Fertilizer treatment led to significant (p<0.05) increase in the levels of the moisture content, dry matter, ash, crude protein, crude fibre and crude fats in the leaves of both plants used for the study (Table 2, 3). This observed increase in the concentration of these substances in the leaves of the plants might be as a result of increased nutrients in the soil due to fertilizer application, which consequently led to increased absorption of nutrients by the plants. The properties of the soil are known to be affected by NPK fertilizer application. Yagodin (1984), reported that NPK fertilizer had predominant effect on the chemical nature and mineral composition of the soil. The hydrogen of the carboxyl groups in the soil are replaced by the various cations to yield salts known as humates which the plants absorb. The humates of univalent cations (Na+, K+, NH+) are water soluble compounds which are made available to the plants (Yagodin 1984; Okwu, 1999). The NPK fertilizer is converted to soluble nitrates, phosphates, sulphates or chloride which are absorbed by plants. Furthermore, fertilizer increased the supply of nitrogen to the plants, which in turn increased the number of leaves and photosynthetic surface, hence increasing photosynthetic activities and enhancing physiological processes leading to production of more assimilates which significantly increased the chemical composition of plants (Alabi, 2006; Amujoyegbe et al., 2007; Lawal and Rahman, 2007). Increased concentration of these proximate compounds as a result of fertilizer application was earlier on observed (Myers, 1998; Amujoyegbe et al., 2007; Tolera et al., 2006; Springer et al., 2005; Akanbi et al., 2007).
There was a general increase in the concentration of the proximate compounds in the leaves of the plants studied with increase in the level of fertilizer treatment.
The calorific value content of the leaves of the plants studied was affected by fertilizer treatment. Fertilizer treatment significantly at (p<0.05), caused reduction in the calorific value of the leaves of O. gratissimum and led to significant increase (p<0.05) in that of the leaves of G. latifolium (Table 3).

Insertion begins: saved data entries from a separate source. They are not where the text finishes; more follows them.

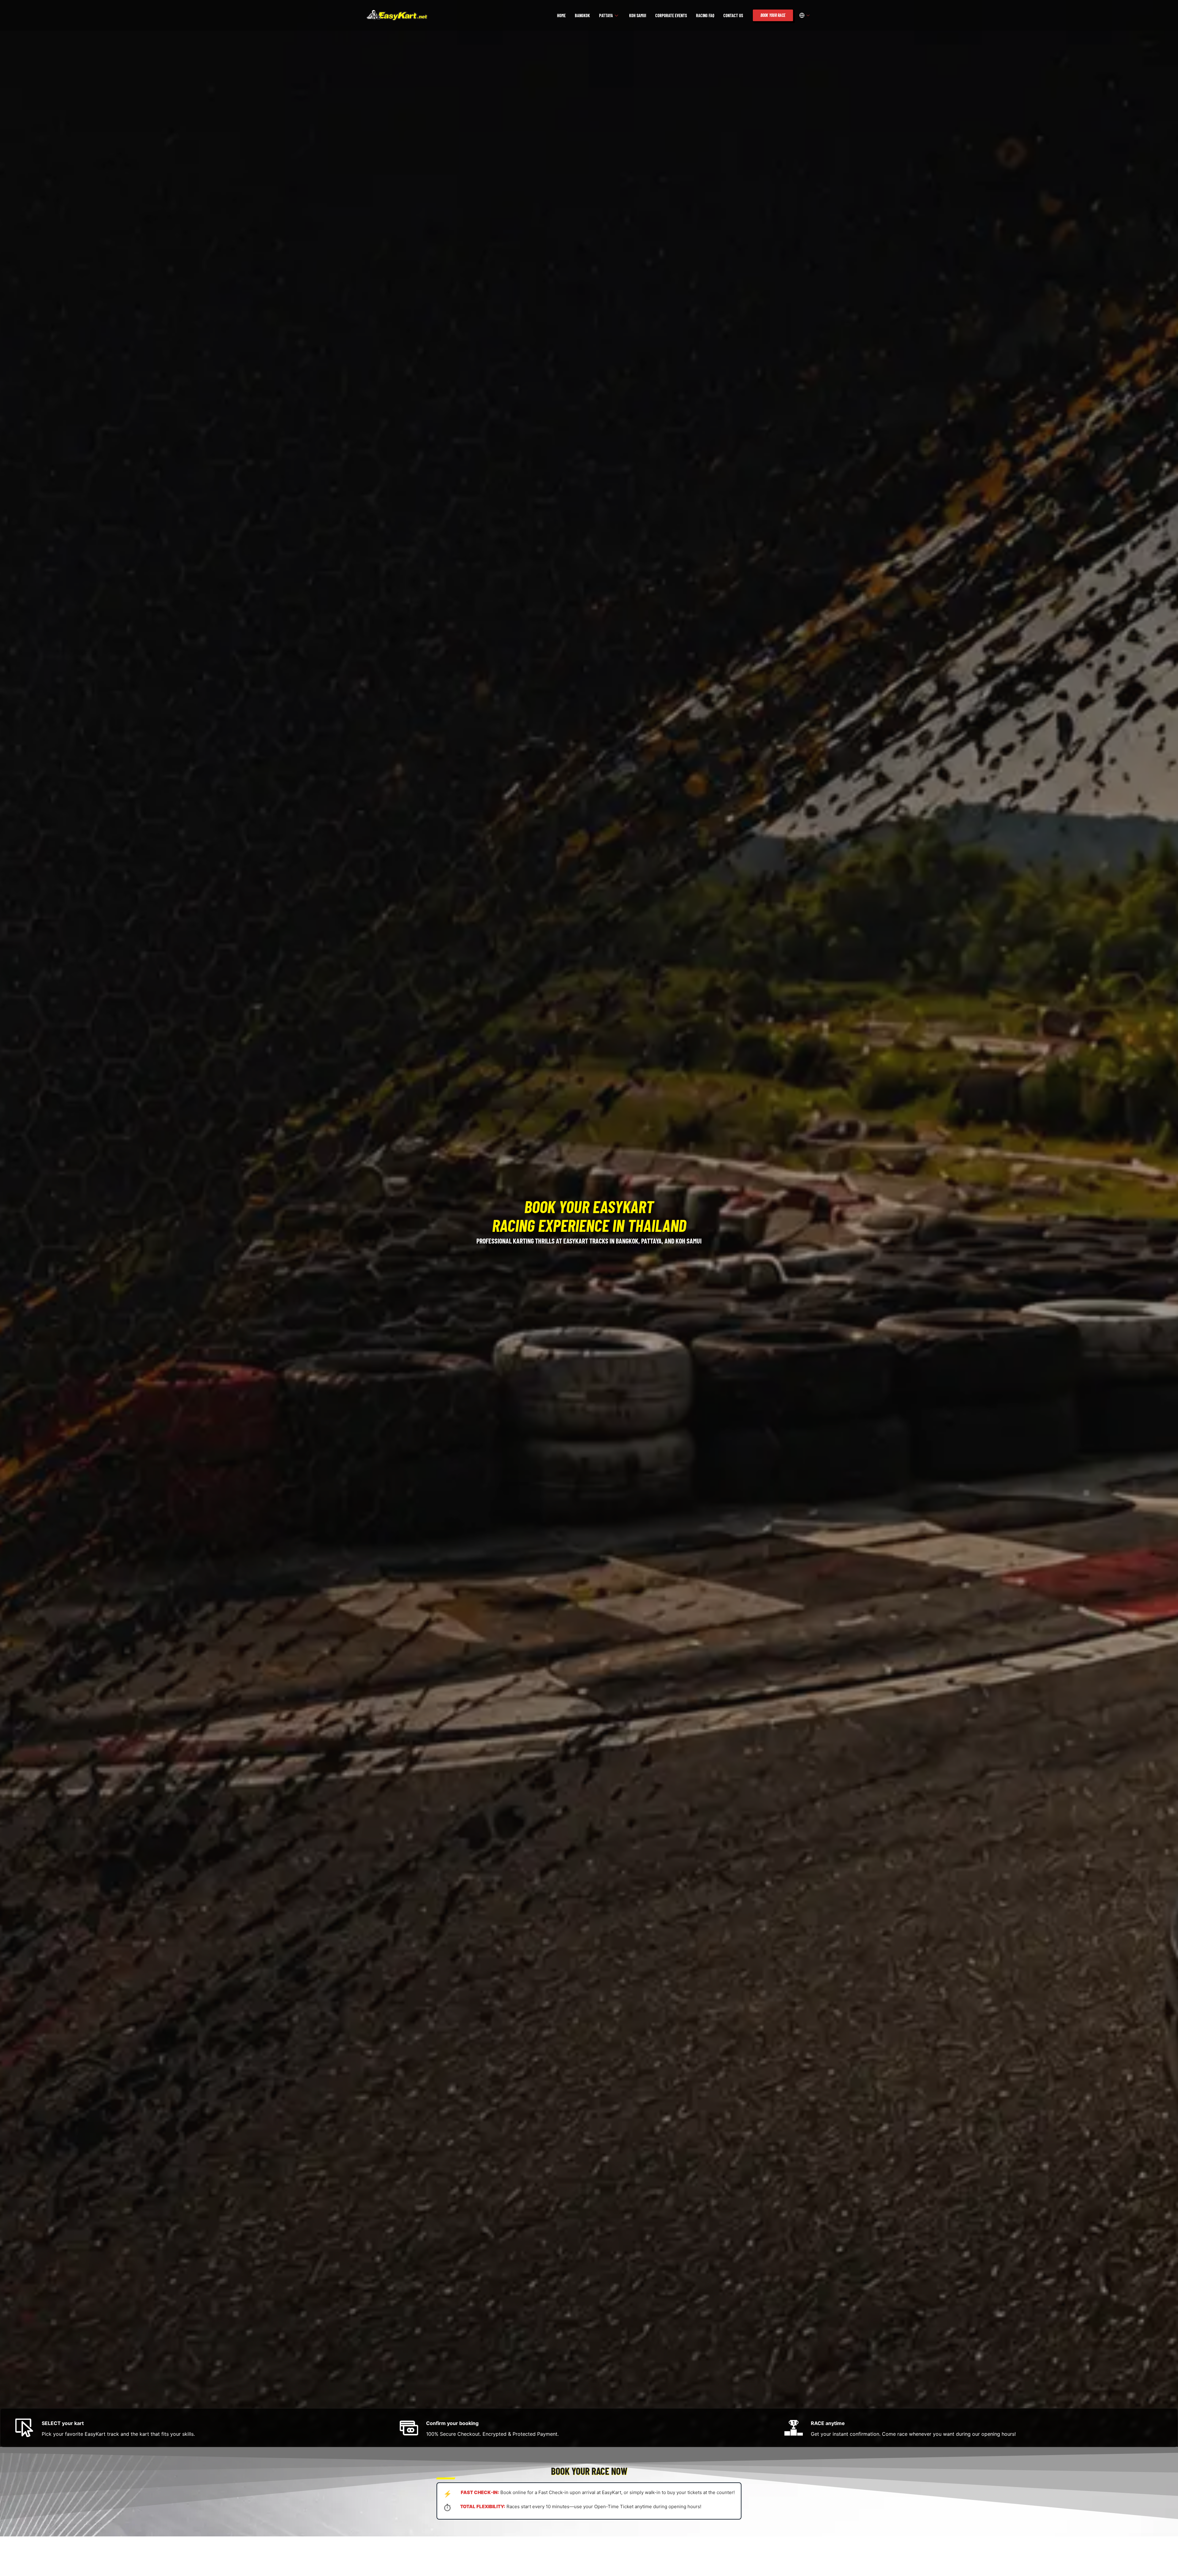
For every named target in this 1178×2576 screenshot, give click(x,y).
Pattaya (606, 15)
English (805, 15)
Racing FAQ (705, 15)
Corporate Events (671, 15)
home (561, 15)
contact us (733, 15)
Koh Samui (637, 15)
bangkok (582, 15)
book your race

|Table 2:||Effect of NPK (15:15:15) fertilizer treatment on the percentage carbohydrate, moisture content, dry matter and ash content of the leaves of Ocimum gratissimum and Gongronema latifolium|
|CHO: Carbohydrate, MC: Moisture content, DM: Dry matter, Values with different letters significantly different at p<0.05|
|Table 3:||Effect of NPK (15:15:15) fertilizer treatment on the percentage crude fibre, crude protein, crude fat content and the calorific value (mg cal-1) of the leaves of O. gratissimum and G. latifolium.|
|CF: Crude fibre, CP: Crude protein, CFA: Crude fat, CV: Calorific value, Values with different letters significantly different at p<0.05|
This observed difference in the calorific values of the leaves of the two plants in response to fertilizer treatment can be attributed to differences exhibited by different plant species to the same environmental condition.
It could be concluded from the finding of this research that the application of inorganic fertilizer (NPK 15:15:15) in the appropriate quantity will lead to increase in the concentration of almost all the proximate compounds in the leaves of O. gratissimum and G. latifolium which in turn enhances their nutritive and health value.